In its investor presentation from its results for the year ended 31 March 2024, Airtel Africa Plc revealed that the foreign currency component of the operating company debt stood at N398.81bn (2022: N274.07bn).

Another major issue that contributed to increased dollar obligations for major firms was the protracted forex backlog that left many firms unable to pay foreign suppliers for requisitions.

The protest by the manufacturers came despite claims by the CBN that it had successfully cleared all valid foreign exchange backlogs, effectively eliminating a legacy burden.

A  statement by the bank said, “The Central Bank of Nigeria has announced that all valid foreign exchange backlogs have now been settled, fulfilling a key pledge of the CBN Governor, Mr Olayemi Cardoso, to process an inherited backlog of $7bn in claims.

“Clearance of the foreign exchange transactions backlog is part of the overall strategy detailed in last month’s Monetary Policy Committee meeting to stabilise the exchange rate and thereby curb imported inflation, spurring confidence in the banking system and the economy.”

In a recent interview with The PUNCH, the Director-General of MAN, Segun Ajayi-Kadir, said that its members have lost at least N1.5tn in the last six months due to the CBN’s delay in settling the forex backlog of manufacturers.

He said, “Within the last six months, our companies have incurred not less than N1.5tn in forex-related transaction losses. By the time our results are out for Q1, in terms of the performance of companies, this will be very clear.”

Similarly, in an exclusive interview with The PUNCH, the President of the Manufacturers Association of Nigeria, Francis Meshioye, said the forex requests by his members were yet to be cleared.

According to Meshioye, the lingering status of the forex requests by manufacturers, which remains unmet, has taken a negative toll on many businesses.

Meshioye said, “Surely not. They have not cleared it. We know there are a lot of issues surrounding forward contracts, especially forex that is due to be paid. The agreement is that the money (forex) should be paid at a future date, and the future date has passed.

“They are in arrears. This is a concern to the manufacturers because it has a lot of effects, not only on the manufacturers but the country as a whole. In the first instance, you will lose your credibility.”
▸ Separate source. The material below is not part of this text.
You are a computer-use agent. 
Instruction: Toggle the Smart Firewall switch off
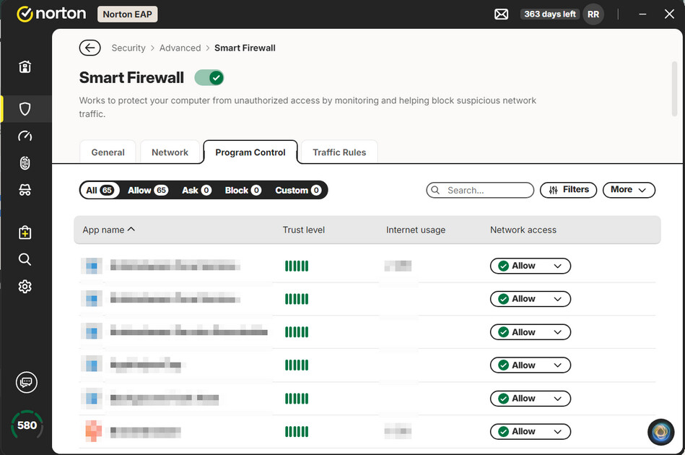pos(209,78)
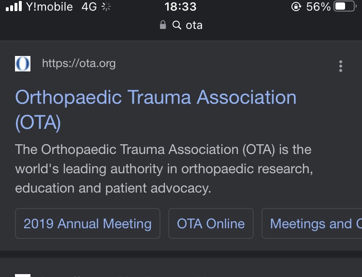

In an interview with The PUNCH, the Vice Chairman of  Highcap Securities Ltd, David Adonri, described the increased exposure of firms to currency risks as worrisome, especially in situations where firms are unable to tap the derivatives market to hedge against currency depreciation.
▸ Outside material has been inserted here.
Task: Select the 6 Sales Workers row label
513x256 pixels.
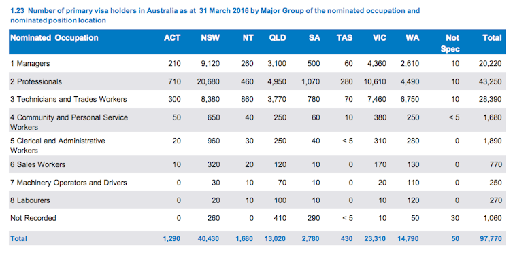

He further stated that the apex bank’s inability to clear the forex backlog of many firms had left companies vulnerable to increased foreign currency risks.

Adonai said, “What is happening is a complete disaster for Nigeria’s financial economy and it also points to some dishonesty arising from the false claim by the CBN that they had settled all the backlogs.

“Now, some companies are saying that that is not true. That is a falsehood and a misleading statement from a regulator. It is very shameful. What the CBN may be trying to cover up is that we are still enmeshed in a serious balance of payment crisis.

“If we cannot settle the backlogs, that is an impending danger for the economy because the foreign suppliers may revolt and cut off credit lines to Nigerian manufacturers which can cripple the economy. So, those people who are managing this situation are playing with fire.”

On his part, the Director of Research and Strategy at Chapel Hill Denham, Tajudeen Ibrahim echoed the role played by mounting dollar debts on the profitability of companies in the 2023 financial year.

According to him, the severity of the depreciation of the naira, coupled with a paucity of tools to hedge against foreign currency risks left many companies susceptible to the attendant economic shocks that followed.

He said, “The companies were faced with naira devaluation which negatively impacted the value of their dollar loans by expanding significantly. It negatively impacted their interest expense which pulled down their profitability.

“We have limited hedging instruments in this country. That is the reality. One way they could have hedged was to buy non-deliverable forwards, but such instruments were not considered by the companies.”